Democracy – its as American as motherhood and apple pie. We fight to free the oppressed. We celebrate the instillation of free and fair governments across the globe. Ink stained fingers of citizens casting a vote for the first time – we cling to these images.

Democracy is Fragile

A while back, I found myself sitting at a small business roundtable with an Ambassador from one of the many young democracies around the world.  His country, a democracy for barely 30 years, struggles with reconciling how things were done in the past and the desire for a strong democratic future.  As we talked about the Russian threat in Ukraine and the concern over authoritarian forces – we discussed that in short – all democracies are fragile. They are fragile because they require more than just citizens who vote. Democracy require judges to not accept bribes and a police force to enforce laws equally. It requires the media to be allowed to publish stories without fear of harm and the peaceful transition of power to the next elected official.

Teaching Kids the Fundamentals of Democracy

Given the complexities of democracy – I knew it would take more than a few conversations for it to take hold. And so I found myself digging through the blackhole of the toy closet….and then it hit me – quite literally as it toppled off the shelf.

Tap out the ice blocks one-by-one but Don’t Break the Ice!

This game couldn’t be a more perfect visualization for the just how fragile democracy is. One small piece or another doesn’t cause a democracy to fall apart– but the culmination of all of those small actions can….and you never know which piece will end up breaking it apart.

As we broke away the ice – we discussed things that are foundational to democracy. I threw together a quick list of democratic concepts I wanted to ensure the kids understood.

Disclaimer: There are deeper nuances to each of these topics. I chose to break it down to the simplest form for my four & seven-year old; as your children grow, you can expand on the topics and introduce the appropriate exceptions to these. For instance – we expect that while the media is allowed to write what they want, without fear of threat from the government, that they will publish to appropriate standards of truth. And while you can speak your opinions and ideas – when the ideas turn to threats, they are taken seriously and investigated as appropriate by the authorities.

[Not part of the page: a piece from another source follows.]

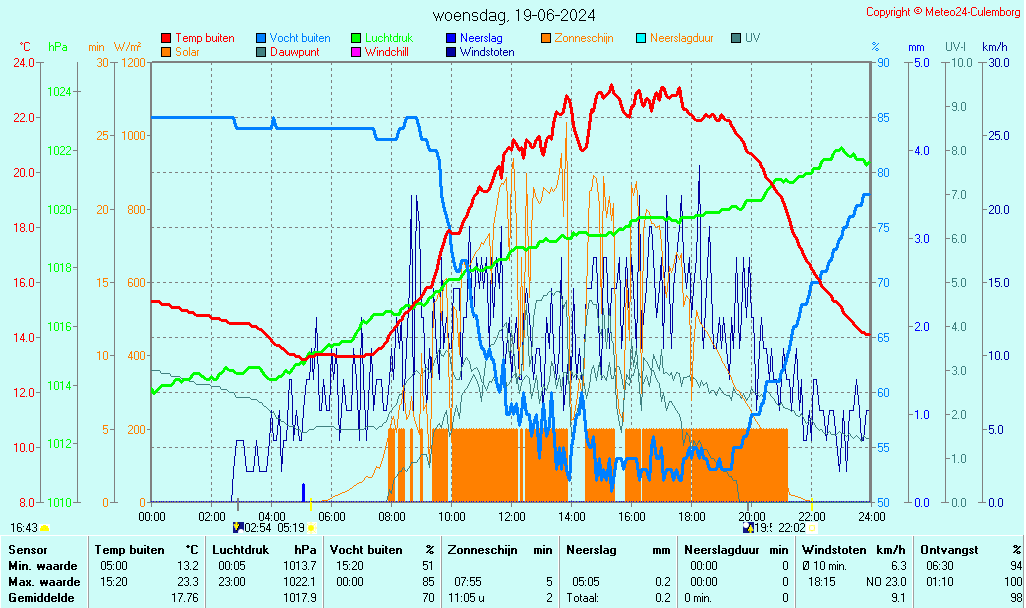Click the Dauwpunt legend label
Image resolution: width=1026 pixels, height=608 pixels.
297,52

Democracy Around the World

Democracy is fragile – it depends on citizens, the military and institutions working together and playing by the same rules. But not all governments are democracies.

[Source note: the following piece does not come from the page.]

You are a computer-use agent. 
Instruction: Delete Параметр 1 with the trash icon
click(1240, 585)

  • Authoritarian governments, the opposite of democratic ones, ignore the rights we take for granted
  • Both democracies & authoritarian governments are the most stable forms of government in that they are both predictable
  • Transitional democracies, are newer democracies, and at the greatest risk for failure
  • Characteristics of a Transitional Democracy:
    • High risk of government turnover
    • Weak and corrupt institutions
    • Poor fiscal discipline
    • Larger number of political players / interest groups
    • Easily influenced by authoritarian influence / historical experience

Freedom House, a non-profit organization, that advances the efforts of people around the world to live in freedom, maintains an interactive “Freedom in the World” map. We love exploring this map, and the many topics that can be found on the Freedom House website.

I Voted”

Midterm elections are this year – and my kids will anxiously await yet another “I voted” sticker to add to their collection. This year, I want to make sure they understand that our democracy requires far more than voting.